Пострадали два пузатых мужика, которые не обиделись, и две такие же матроны с несовершеннолетними отпрысками. Почтенные дамы обиделись и долго визгливо боялись, возмущаясь и требуя собаку с ее хозяином к ответу.
Брюнет же стал слоняться по пляжу, посещая закусывающие компании. Он не скулил, виляя хвостом, не смотрел заискивающими глазами на кушающую публику. Просто подходил, садился или ложился на приличествующем собаке его уровня расстоянии и смотрел сквозь жующих мудрым, всепонимающим взглядом.
Ему предлагали съестное, он подходил ближе и с достоинством принимал или, в случае соевой колбасы, с таким же достоинством отказывал. Если же кусок бросали рядом или в его сторону, он даже ухом не поводил. Но мгновенное проглатывание принятых подношений явно означало, что едой Брюнет не избалован.
Две забрызганные им матроны не простили. Через десять минут появился Сема, смотритель нашего пляжа. Трусцой подвыпившего человека он подбежал к псу метра на два и начал махать руками, кричать и бросать в него всяким непотребным мусором.
В этот раз Брюнет среагировал – оскорбление было очевидным. Он встал и внимательно посмотрел Семе в глаза. Он не просто так посмотрел – холодным, оценивающим взглядом победителя многих жестоких поединков. Все, кто был рядом, поняли, как нехорошо начинает складываться ситуация. Сема, сообразительный парень, резко сбавил обороты и сразу отъехал метров на пять, не поворачиваясь к Брюнету спиной.
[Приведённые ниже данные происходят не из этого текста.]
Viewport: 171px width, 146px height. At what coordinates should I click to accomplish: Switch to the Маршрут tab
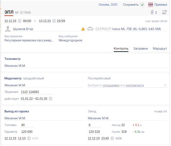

Тогда пес покинул нас так же спокойно и неторопливо, как сделал это два дня назад.
Пару дней его не было видно, а потом начался шторм, и о Брюнете забыли. Шторм был знатный. Море и небо смешались и гудели, как одно целое, ревели, плевались водой, пеной и мелкой галькой в самый парапет, смывая лежаки, хлестая брызгами публику наверху. Дамы на набережной ворчливо ругались из-за потерянных безоблачных дней и опасливо оттаскивали отпрысков от перил. Девушки при очередном многотонном ударе верещали и кокетливо прятались за парней.
Через три дня шторм начал стихать. Злые барашки почти пропали, через темные, серые тона стала пробиваться синева. Море и небо разошлись и жили уже отдельно. Первые смельчаки появились на пляже.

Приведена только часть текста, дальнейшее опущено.